If a person in your life is constantly making decisions for you and trying to dictate the emotions that you’re feeling, there’s a good chance that they’ve been gaslighting you for a long time. You don’t need someone to speak for you when it comes to how you feel and what you want out of life.
When you’re being gaslighted, your natural instincts typically raise a flag that something is wrong. Gaslighters who regularly put you down, make you feel insecure and try to break your spirit. These aren’t exactly the type of people you want to talk about with people who actually care about you.
If you’re ever hiding details of the relationship from others because you know that it’s bad, that’s a sign something is wrong. Not to mention, this is exactly what gaslighters want--to isolate you from the people who care about you so that you come to fully depend on them.

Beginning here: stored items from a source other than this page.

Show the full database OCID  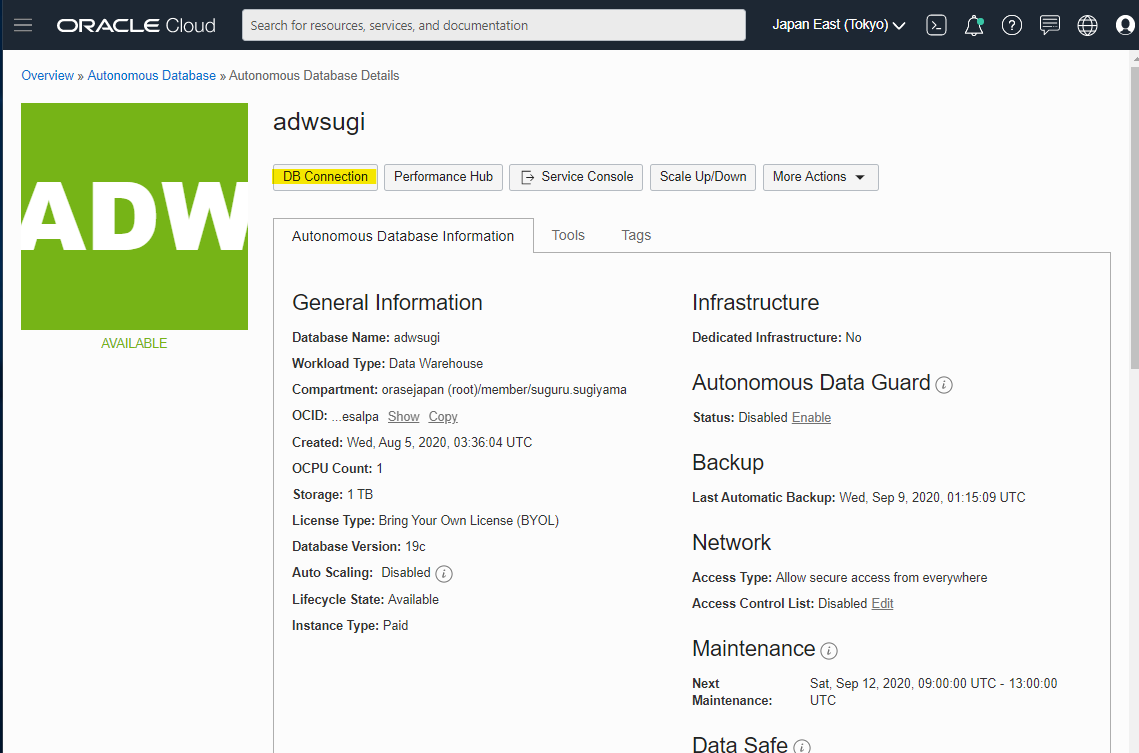click(x=403, y=416)
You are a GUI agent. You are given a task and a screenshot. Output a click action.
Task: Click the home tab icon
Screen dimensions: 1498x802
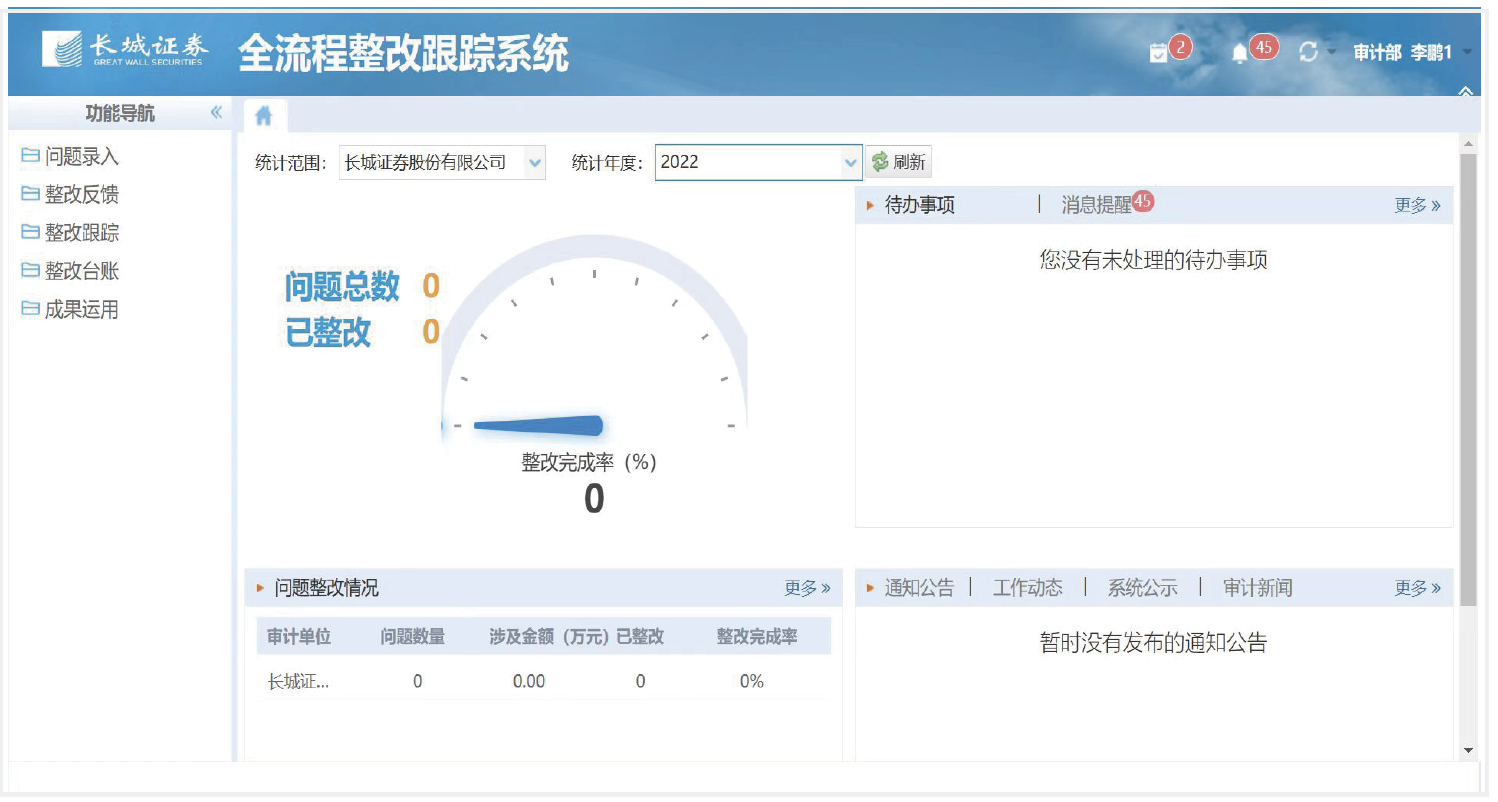[264, 117]
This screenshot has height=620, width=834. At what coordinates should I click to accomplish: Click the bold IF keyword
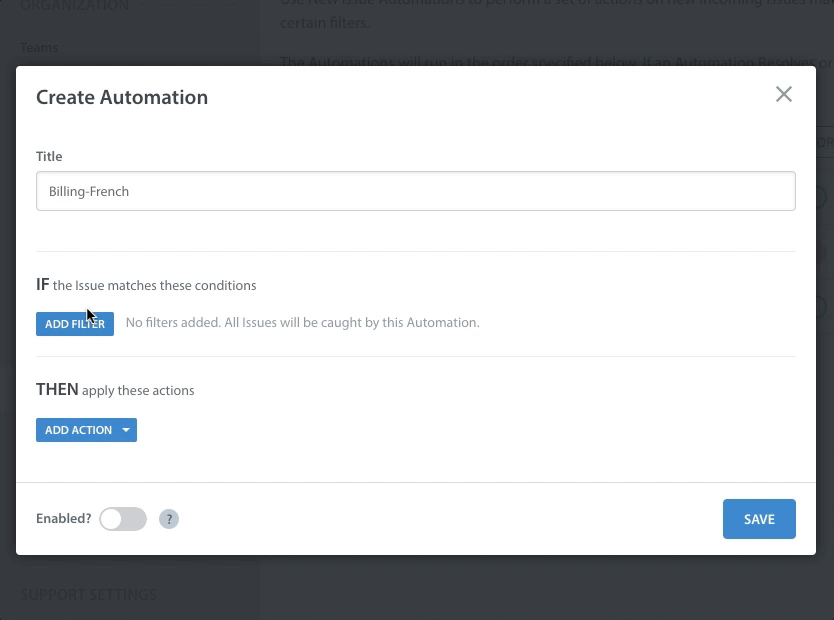43,285
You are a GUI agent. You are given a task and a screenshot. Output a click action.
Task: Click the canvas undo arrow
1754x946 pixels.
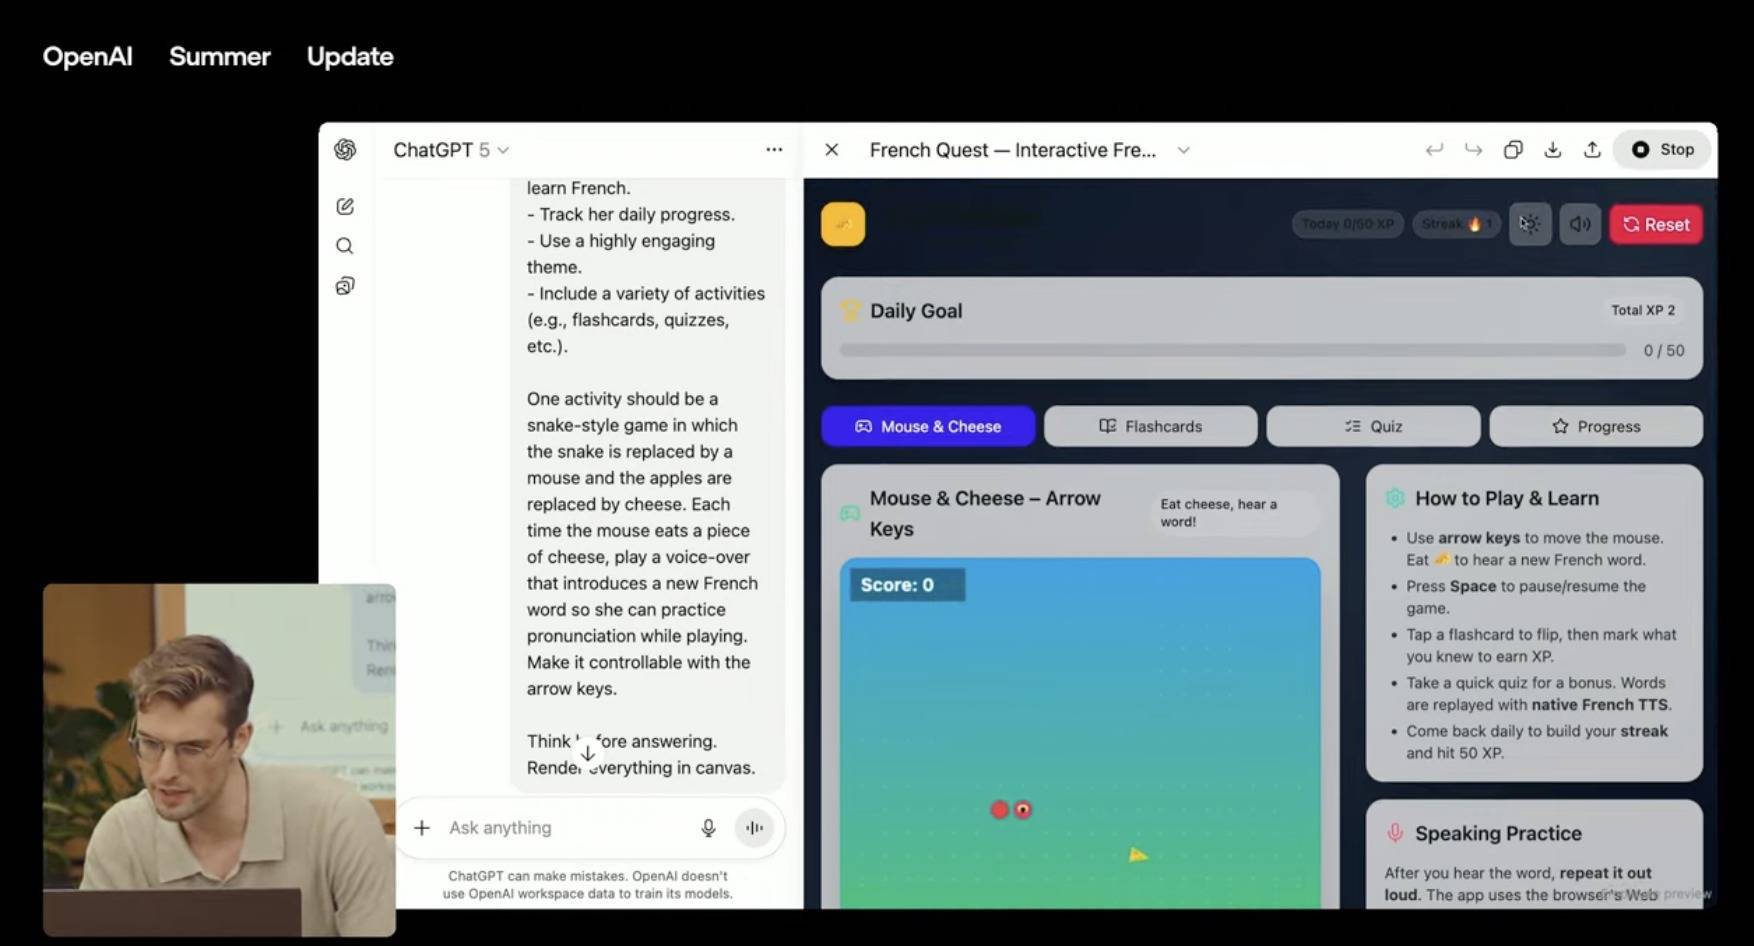tap(1434, 150)
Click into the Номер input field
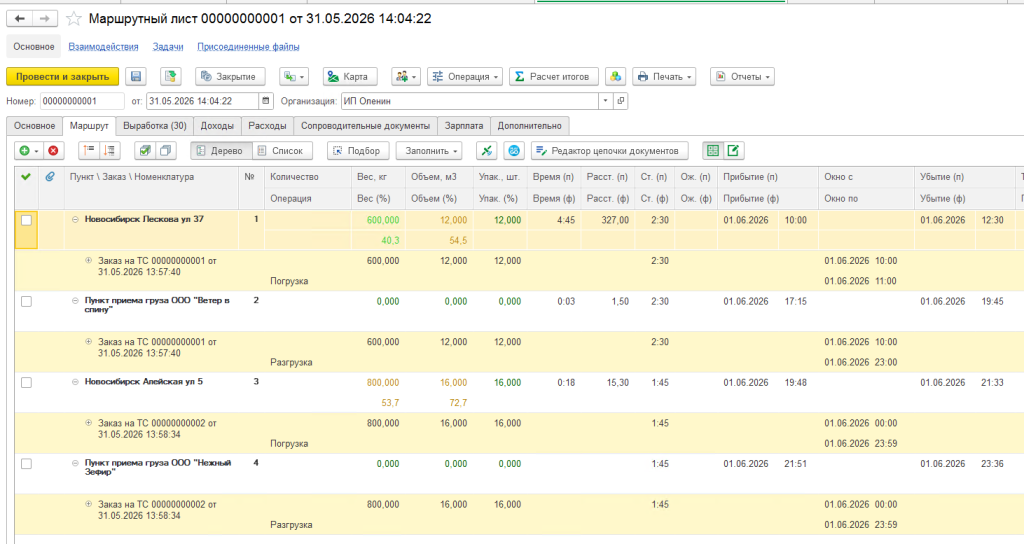Image resolution: width=1024 pixels, height=544 pixels. [82, 101]
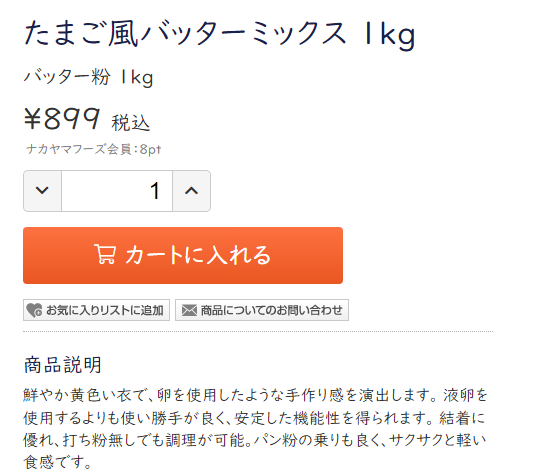
Task: Click 鮮やか黄色い衣 at description start
Action: 77,395
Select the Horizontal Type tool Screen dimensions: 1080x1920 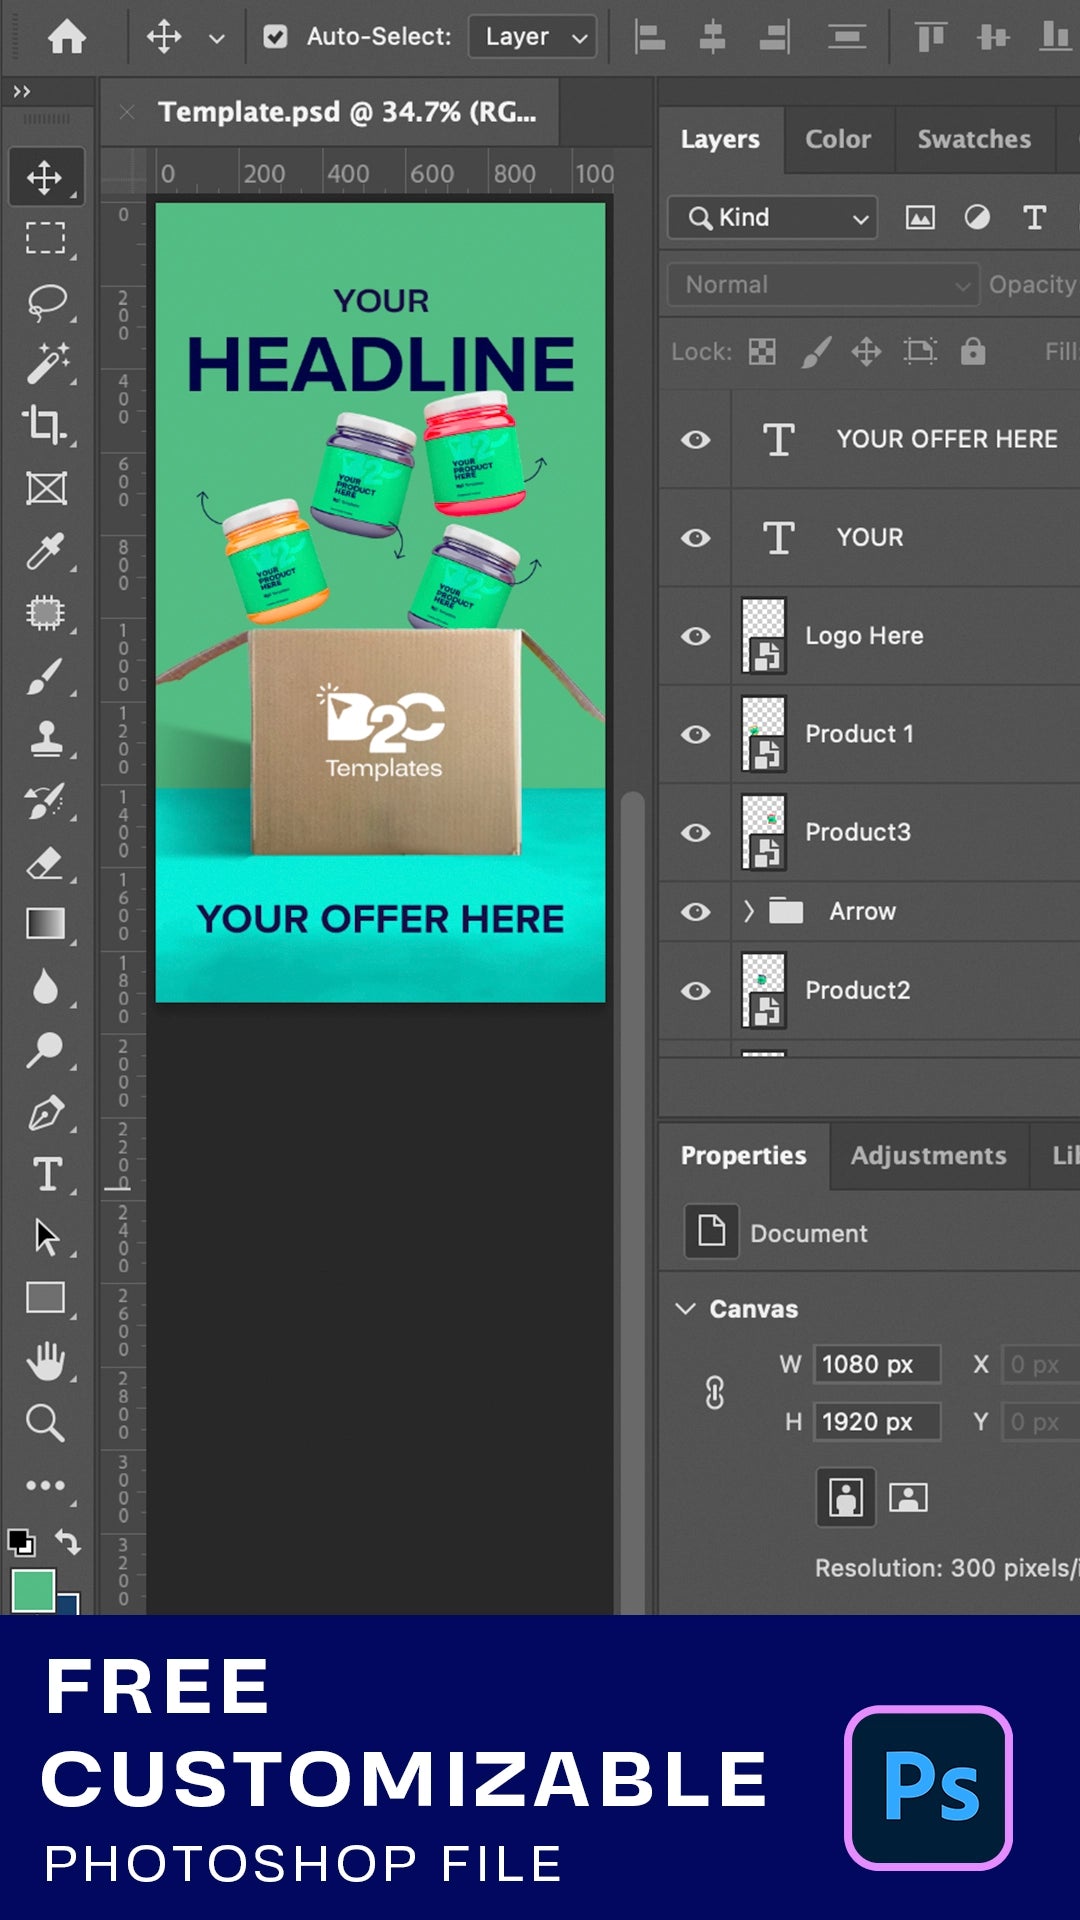pyautogui.click(x=45, y=1174)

Gaslighters lie, manipulate, deny and falsify every little detail of your world. They’re never responsible for anything that upsets you and never admit to any wrongdoing on their part. They will flat out deny things ever happened and will lie and manipulate to make you feel as though you’re the one in the wrong, not them. Eventually, you start to question whether or not the reality you’re perceiving is actually real.
At a certain point, you realize that everything you say is ultimately used against you, so you start to think that you’re better off just staying quiet. Feeling suffocated and uncomfortable in your own space is a good sign that you’re being gaslighted.
When the last thing you want is to be berated and belittled, it’s easy to just tell lies. If you have even the smallest hunch that the truth will set the gaslighter off on some negative rant, why not just tell them what they want to hear? You shouldn’t need to lie all the time in order to make a relationship work.